No one ever did *that* on Full House. You know what else never happened on Full House? The Tanner family never ate sushi.
See what I did there? It’s a segue! It’s about fish! I realize that in the 80s and 90s sushi hadn’t become very popular. I mean, the only person I knew who was eating it was Claire (it’s a fat girl’s name) and even John Bender didn’t even know what sushi was and had to be all “SUSHI?”

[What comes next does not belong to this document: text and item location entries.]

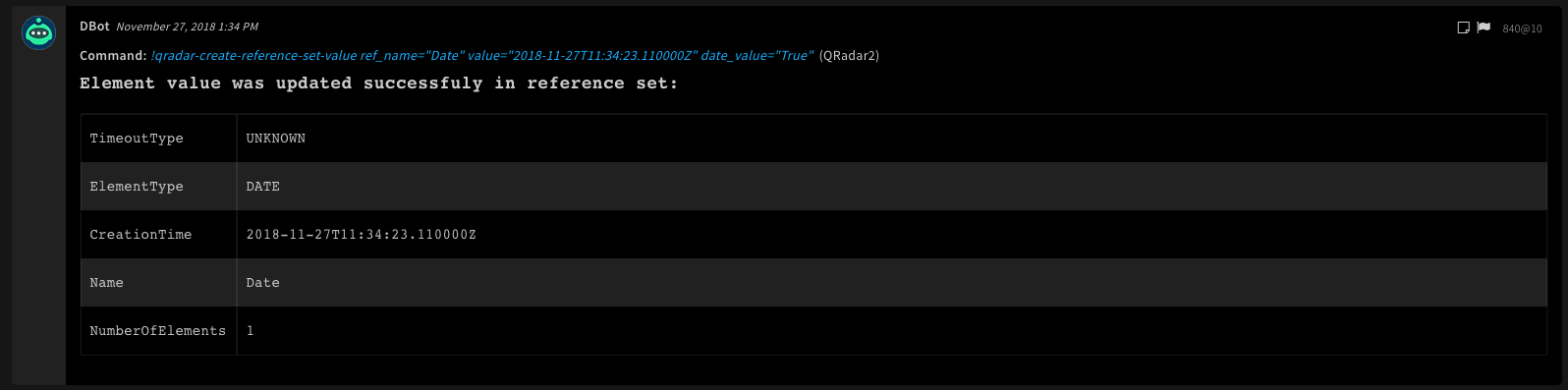
Task: Click the November 27, 2018 timestamp
Action: (188, 27)
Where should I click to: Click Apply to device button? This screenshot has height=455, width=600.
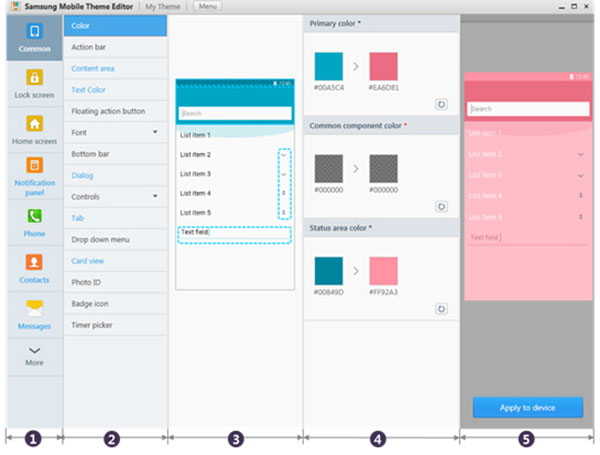(x=528, y=408)
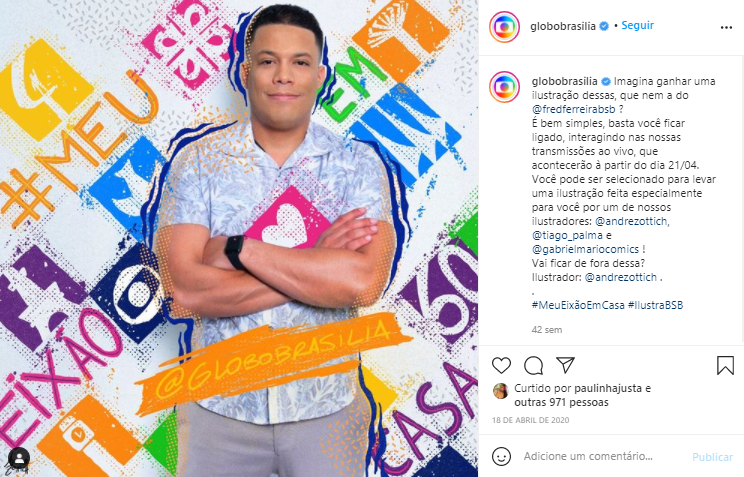This screenshot has height=477, width=744.
Task: Open the #IlustraBSB hashtag
Action: pos(655,305)
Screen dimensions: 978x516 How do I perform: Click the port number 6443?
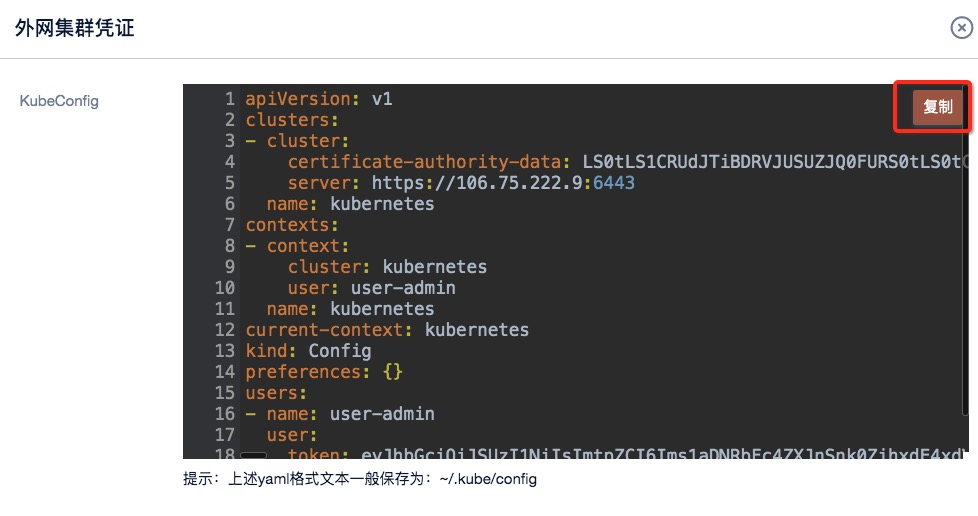point(614,183)
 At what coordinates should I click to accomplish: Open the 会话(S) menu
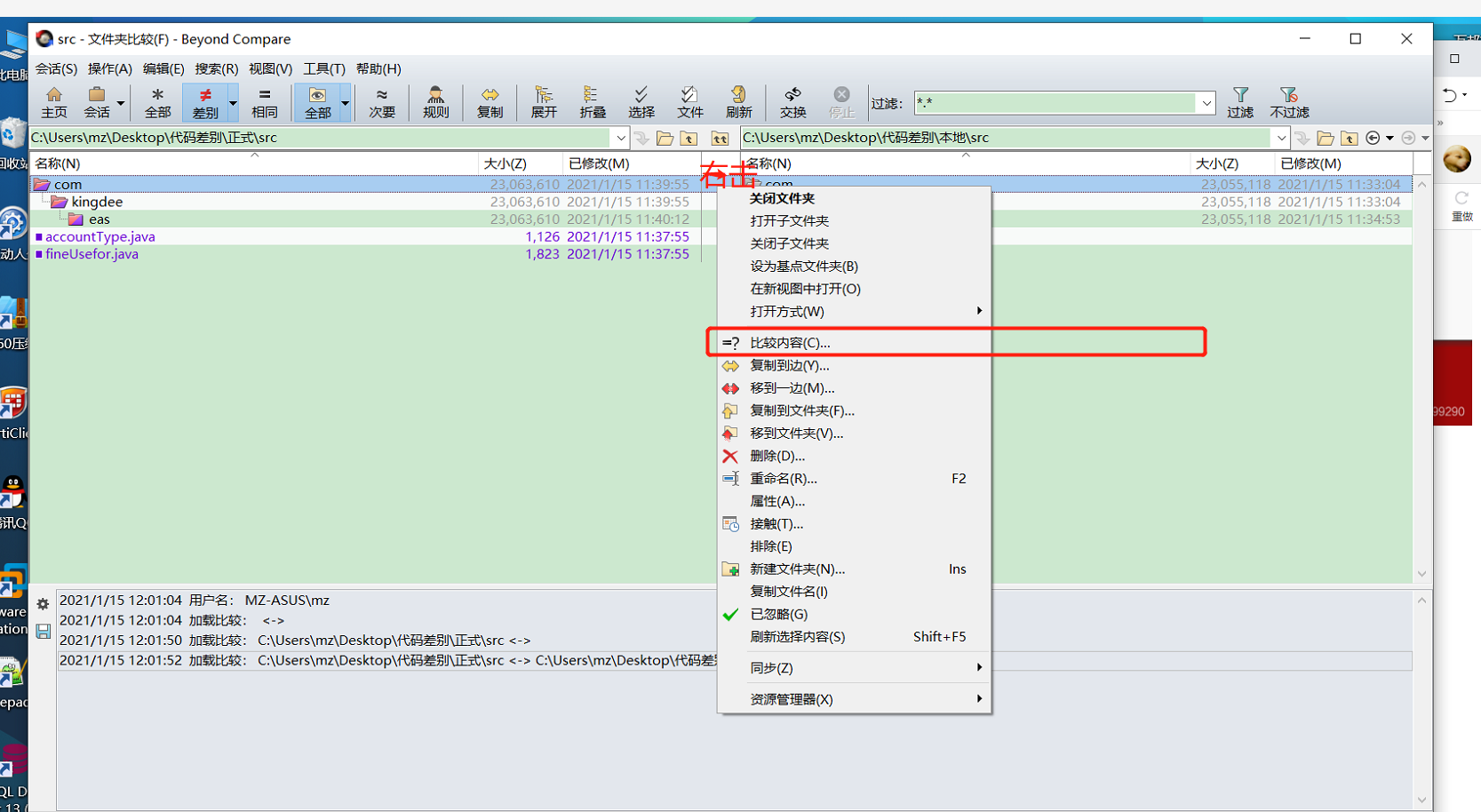click(x=56, y=68)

Oh, that Molly. So ahead of her time. But, anyway, my kids and sushi? It’s ridiculous. And by ridiculous, I mean expensive. Sushi was probably our go-to family eating, mostly because Toronto is filled with many, many Asians AND Toronto is very big on the all-you-can-eat sushi places where kids can eat all they can eat for something like $4.95. I mean, sure, sometimes we are asked not to ever come back because they lose their shirts when my kids come in and pack away 87 pieces of salmon sashimi. I am not even lying here. My kids eat salmon sashimi. As in, they will just toss a giant slabs of raw fish into their gobs and not even think twice about it.

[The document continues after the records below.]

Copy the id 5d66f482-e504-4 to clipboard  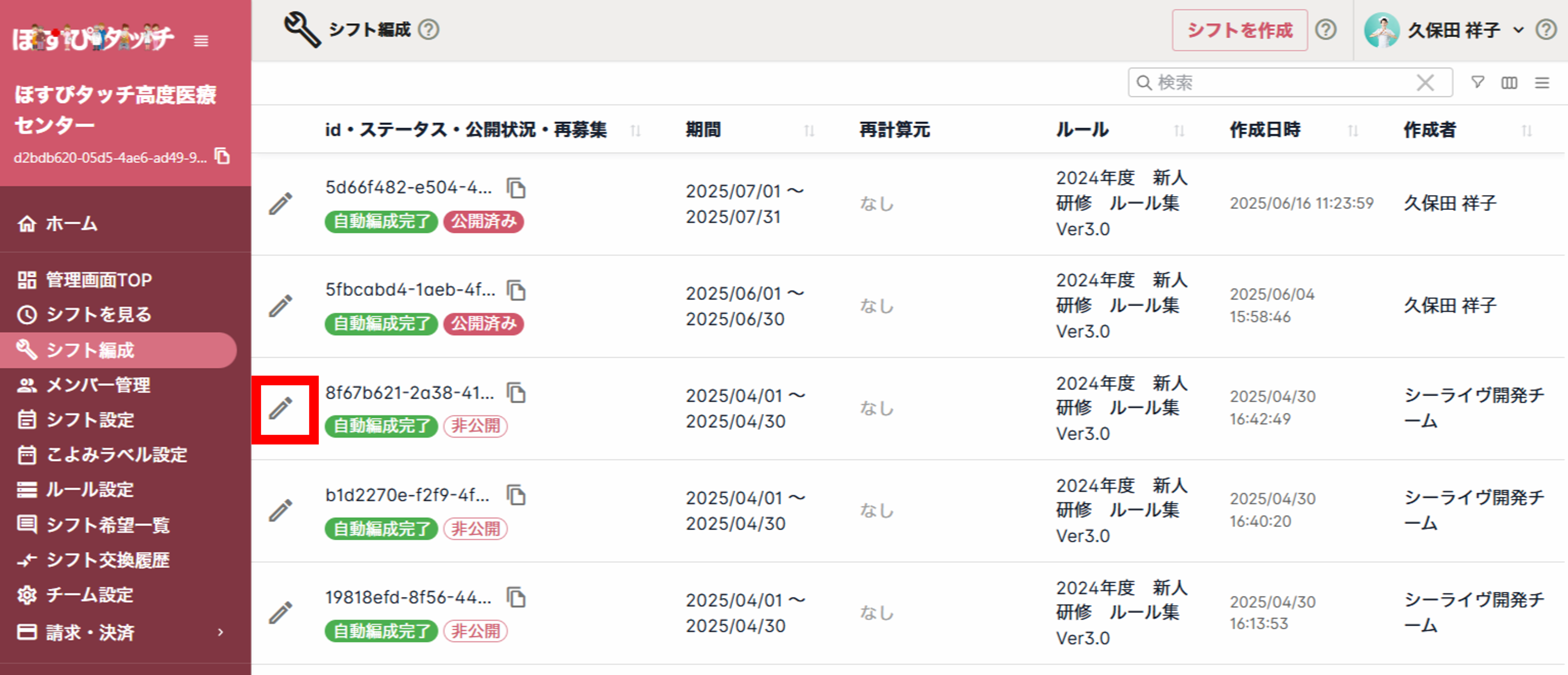point(516,188)
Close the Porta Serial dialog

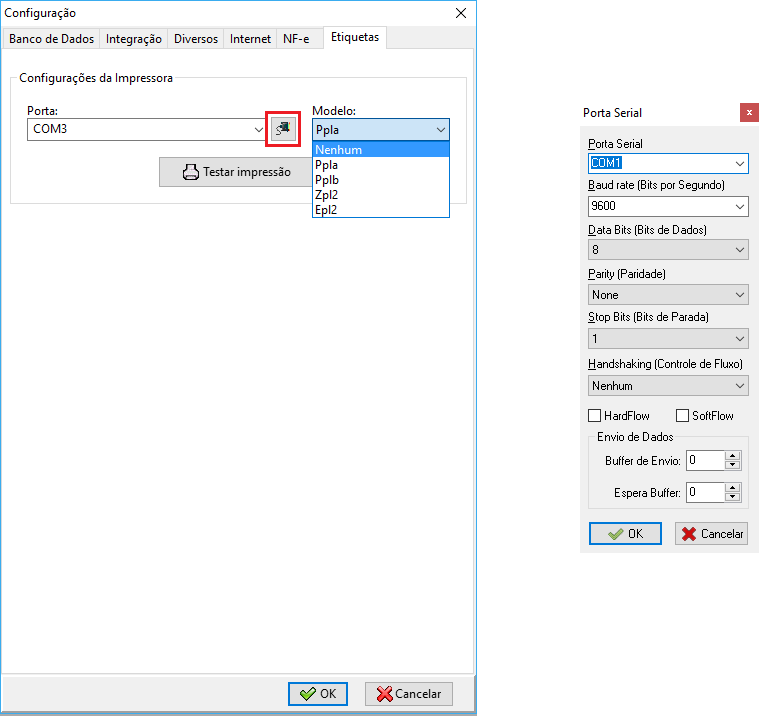pyautogui.click(x=748, y=113)
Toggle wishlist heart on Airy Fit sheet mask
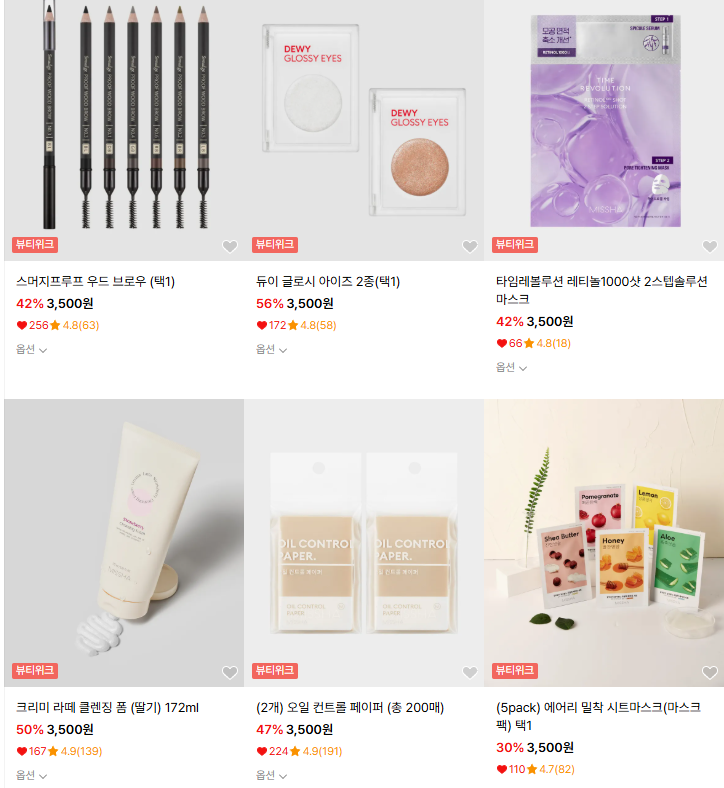The width and height of the screenshot is (724, 788). pos(709,672)
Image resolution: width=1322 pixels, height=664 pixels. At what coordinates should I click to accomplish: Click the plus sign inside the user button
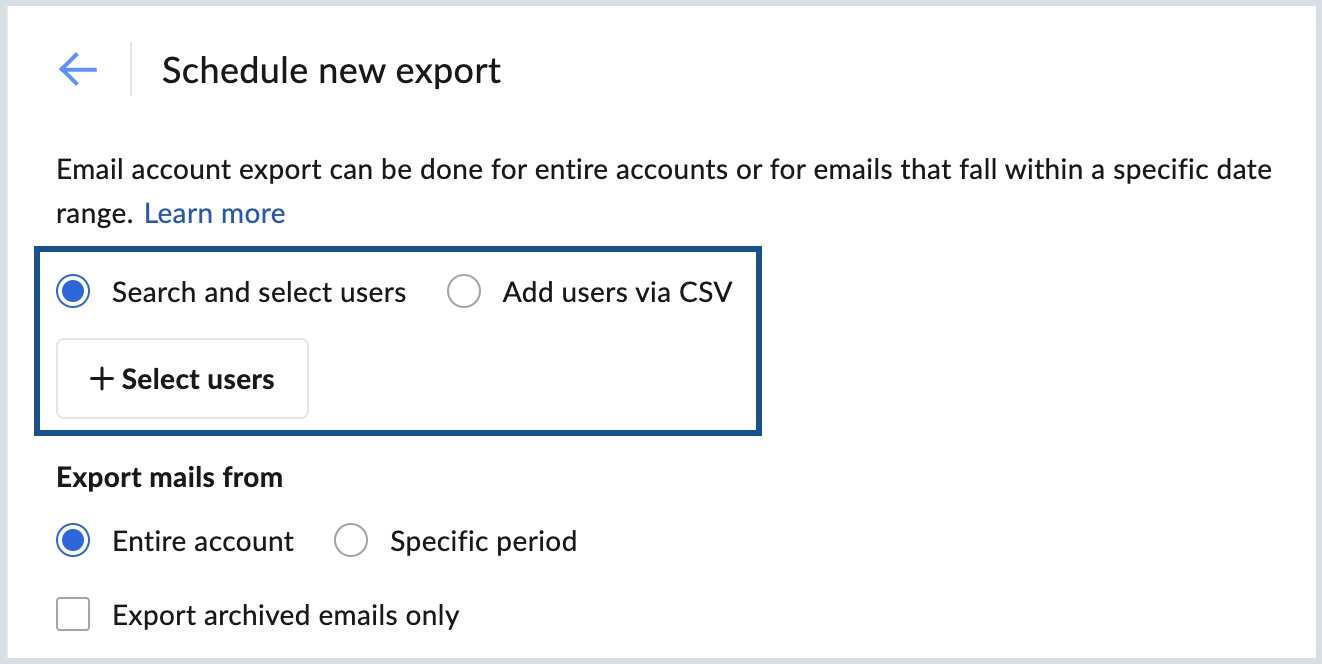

Atlanta, however, believes in the go-big-or-go-home chain restaurants. And, at least near my neighborhood, the hole-in-the-wall ethnic places are all Mexican. If we want sushi, we have to pay by the piece…and oh my god, do you know how much salmon sashimi costs?
Maybe I should just tell Isabella that eating salmon is like eating SAM THE FISH. Do you think anyone would do that on Full House?
Maybe Uncle Jesse…he was radical like that.